Emergency Microsoft, Oracle patches point to wider cyber issues

Emergency out-of-band fixes issued by enterprise IT giants Microsoft and Oracle have shone a spotlight on issues around both update cycles and patching, and identity security and zero-trust.

Microsoft’s emergency update, KB5085516, addresses an issue that arose after installing the mandatory cumulative updates pushed live on Patch Tuesday earlier this month.

According to Microsoft, it has since emerged that many users experienced problems signing into applications with a Microsoft account, seeing a “no internet” error message even though the device had a working connection. This had the effect of preventing access to multiple services and applications. It should be noted that organisations using Entra ID did not experience the issue.

But Microsoft’s emergency patch comes just days after it doubled down on a commitment to software quality, reliability and stability. In a blog post published just 24 hours prior to the latest update, Pavan Davuluri of Microsoft’s Windows Insider Program Team said updates should be “predictable and easy to plan around”.

“Microsoft had [a] week,” said Michael Bell, founder and CEO of Suzu Labs. “Their Windows exec published a blog promising improved reliability and quality on 20 March, and by 21 March, they were shipping an emergency out-of-band fix for a sign-in bug that their own March security update introduced.

“That’s on top of separate hotpatches for RRAS remote code execution flaws and a Bluetooth visibility bug. Three emergency fixes in eight days does not shout reliability era.”

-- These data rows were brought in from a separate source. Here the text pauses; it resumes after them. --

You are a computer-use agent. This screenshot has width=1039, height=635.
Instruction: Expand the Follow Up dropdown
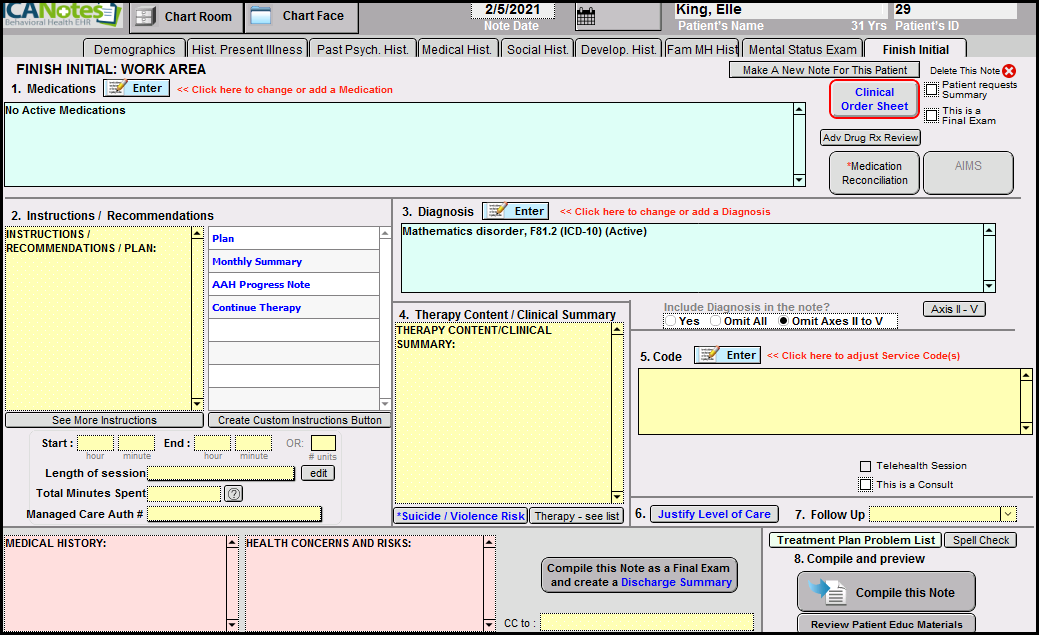pos(1008,514)
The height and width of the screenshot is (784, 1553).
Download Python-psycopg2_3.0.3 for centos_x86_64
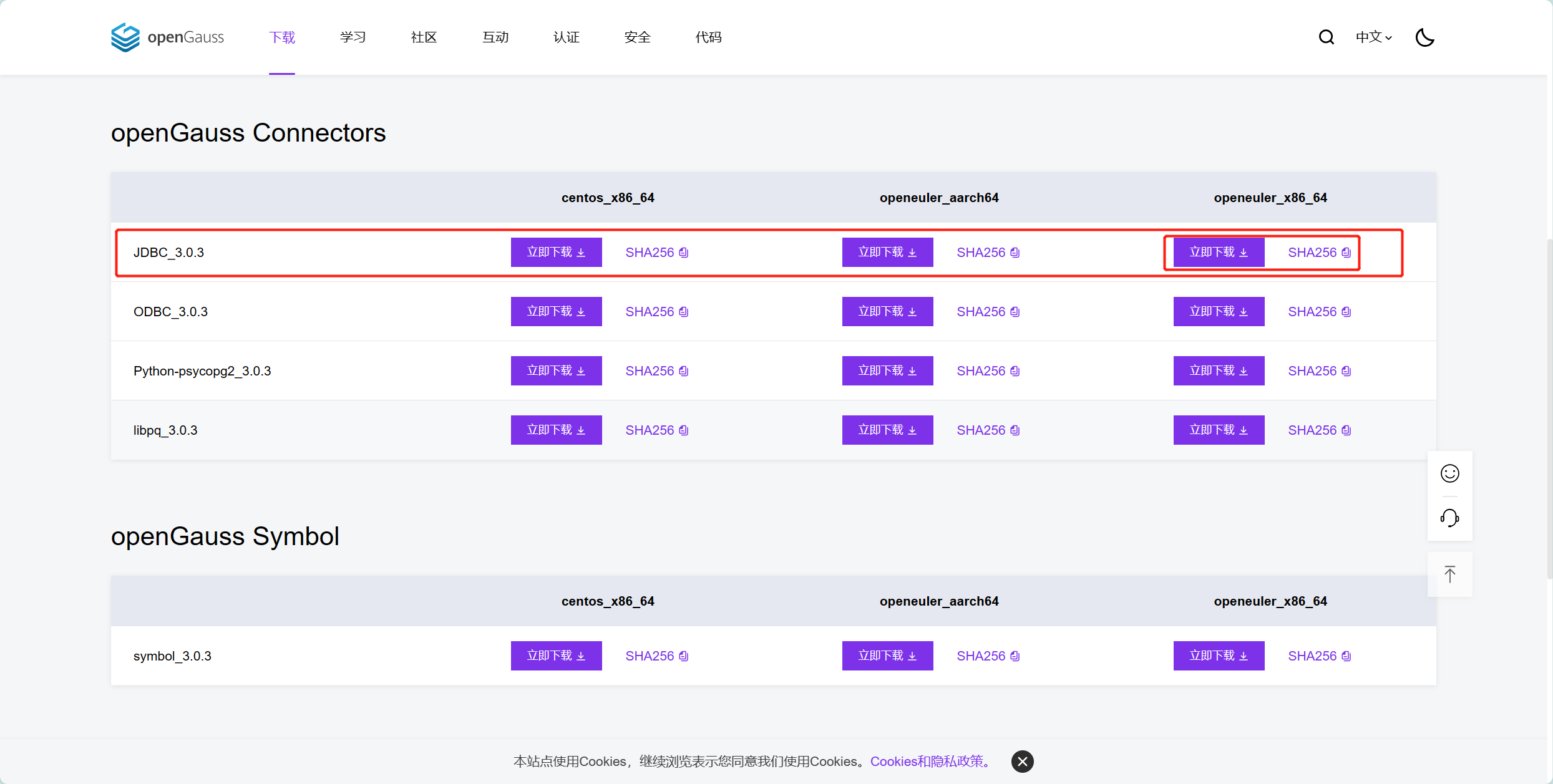pos(556,370)
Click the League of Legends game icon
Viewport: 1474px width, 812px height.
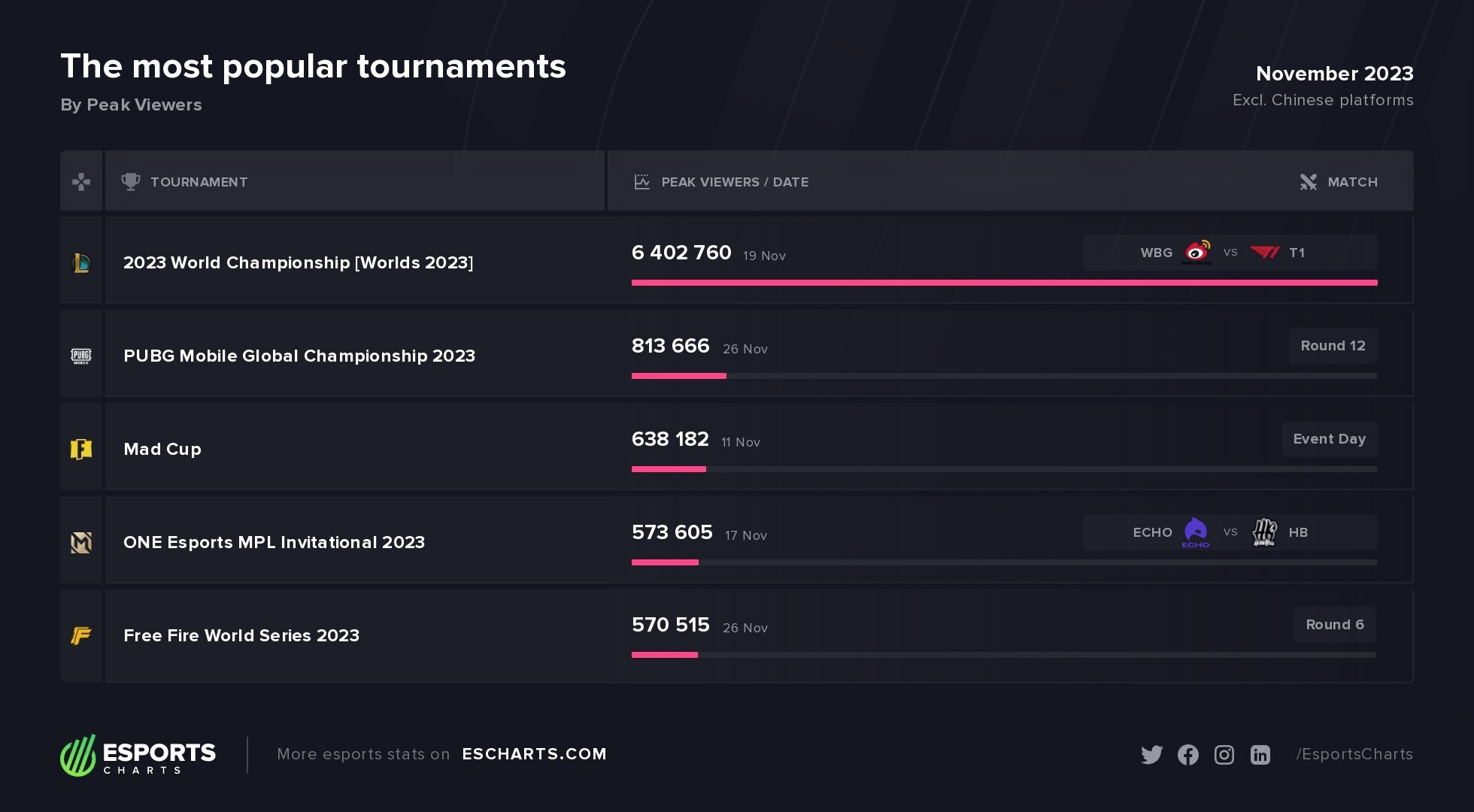pyautogui.click(x=81, y=262)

Oracle’s patch, meanwhile, addresses CVE-2026-21992, a remote code execution flaw in the REST:WebServices component of Oracle Identity Manager and the Web Services Security component of Oracle Web Services Manager in Oracle Fusion Middleware. It carries a CVSS score of 9.8 and can be exploited by an unauthenticated attacker with network access over HTTP.

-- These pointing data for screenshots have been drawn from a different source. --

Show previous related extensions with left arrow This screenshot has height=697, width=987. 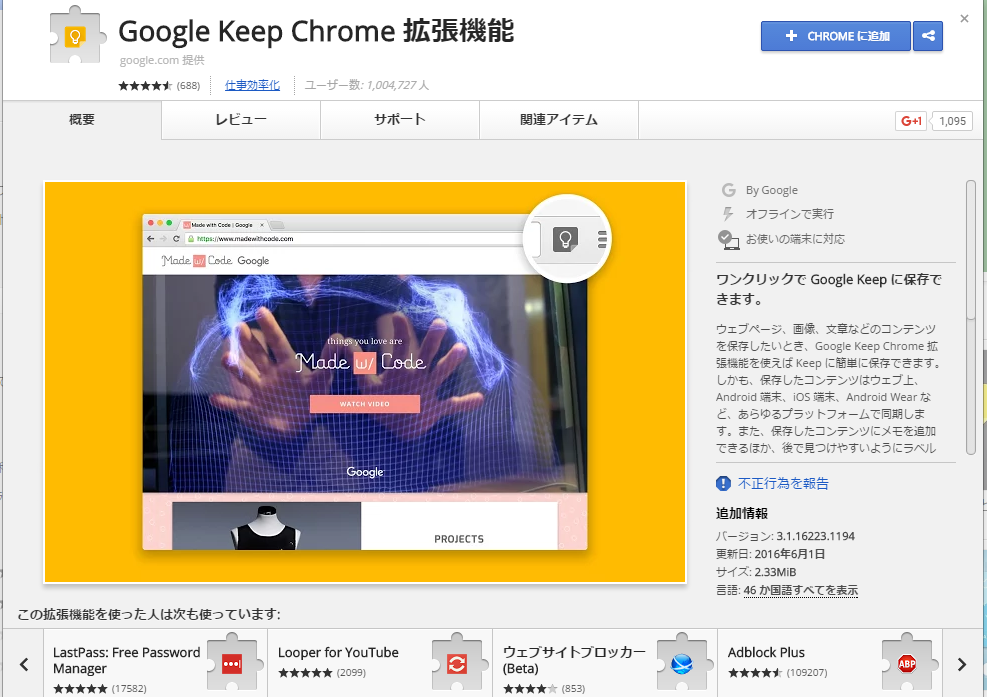click(24, 664)
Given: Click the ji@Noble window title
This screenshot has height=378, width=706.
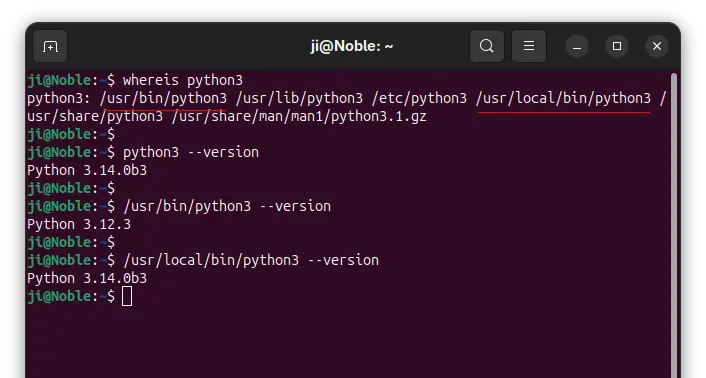Looking at the screenshot, I should click(352, 46).

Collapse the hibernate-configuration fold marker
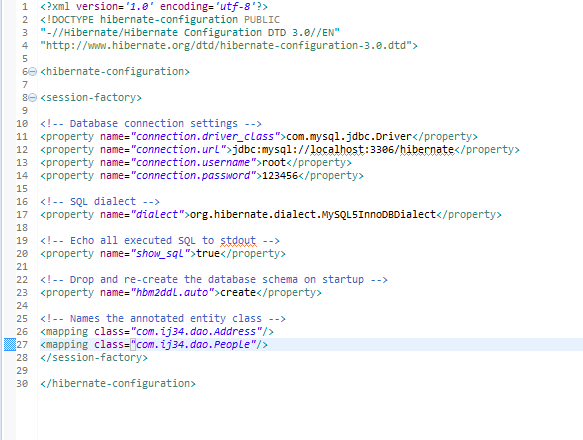(x=33, y=71)
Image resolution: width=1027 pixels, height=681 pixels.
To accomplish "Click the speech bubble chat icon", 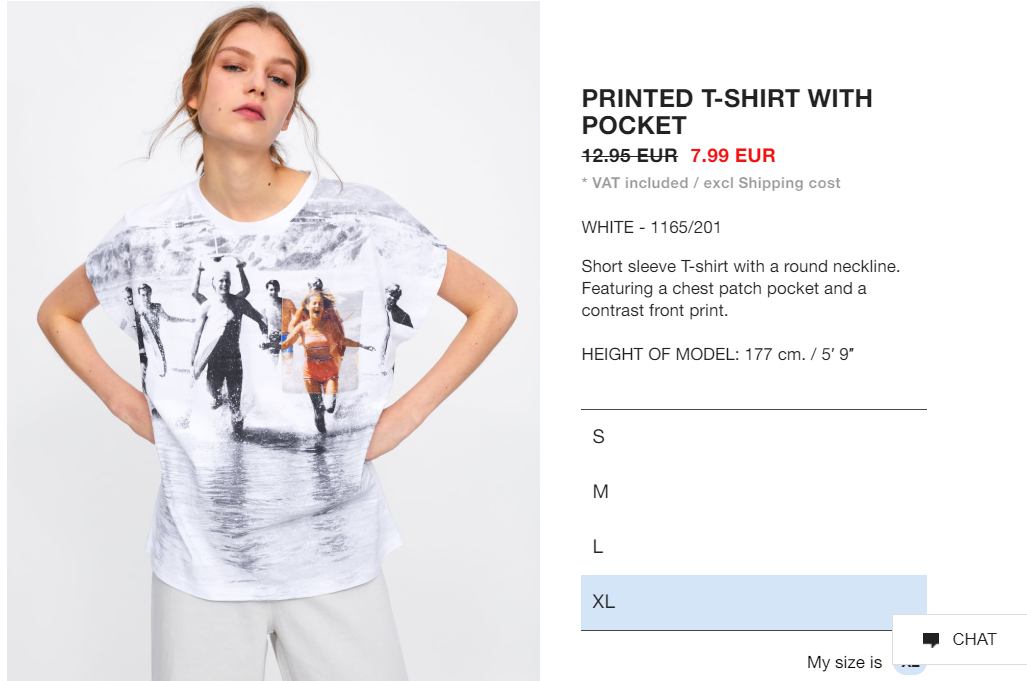I will pos(931,640).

There appear to be no reports of active exploitation at the time of writing, but previous high-profile flaws in Oracle have been swiftly attacked – last year, a similar RCE issue in E-Business Suite drew the attention of the prolific Cl0p ransomware crew.

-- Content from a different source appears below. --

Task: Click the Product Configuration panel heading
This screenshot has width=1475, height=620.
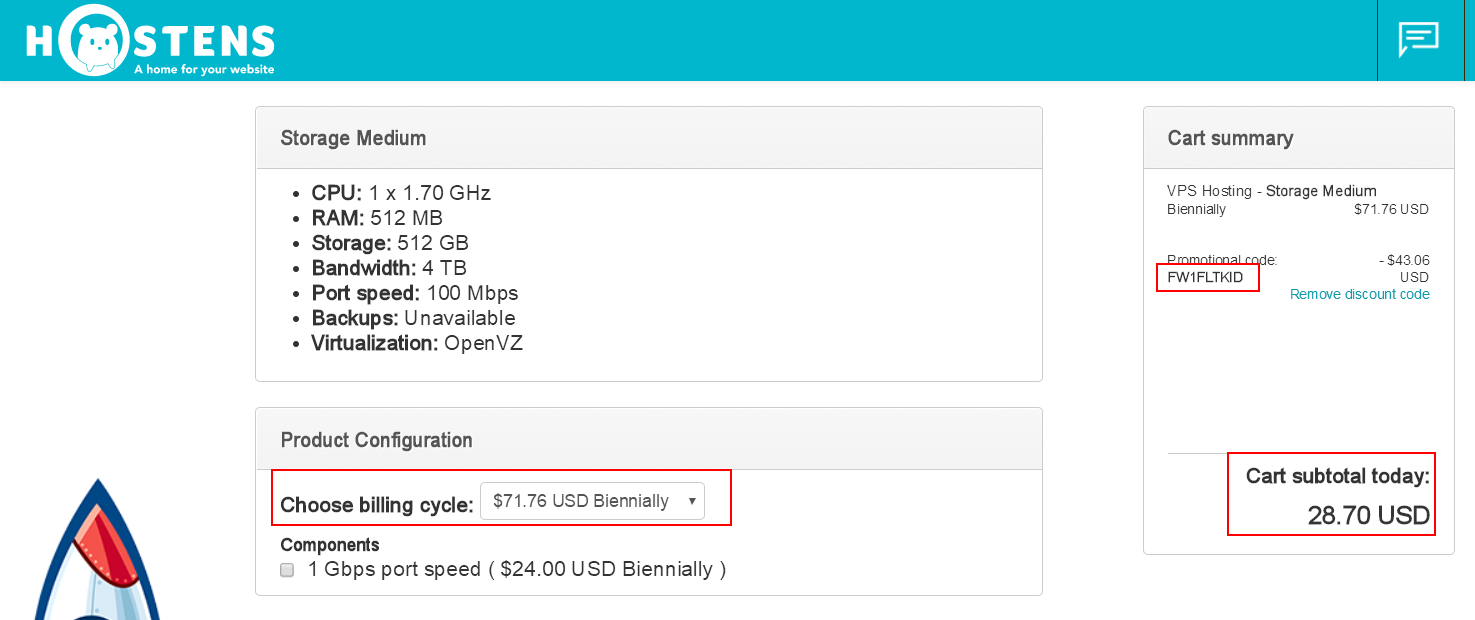Action: tap(376, 440)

Bell noted that another, possibly related pre-authentication RCE issue in Oracle Identity Manager – CVE-2025-61757 – was added to the Cybersecurity and Infrastructure Security Agency Known Exploited Vulnerabilities list in short order given how trivial and easy-to-exploit it proved to be. He said the latest bug may well follow the same path.

“The reason this matters more than a typical 9.8 is the target,” said Bell. “Code execution on an identity management platform means the attacker can rewrite the access policies that control the rest of the enterprise, and that turns a single CVE into persistent access across an entire network.”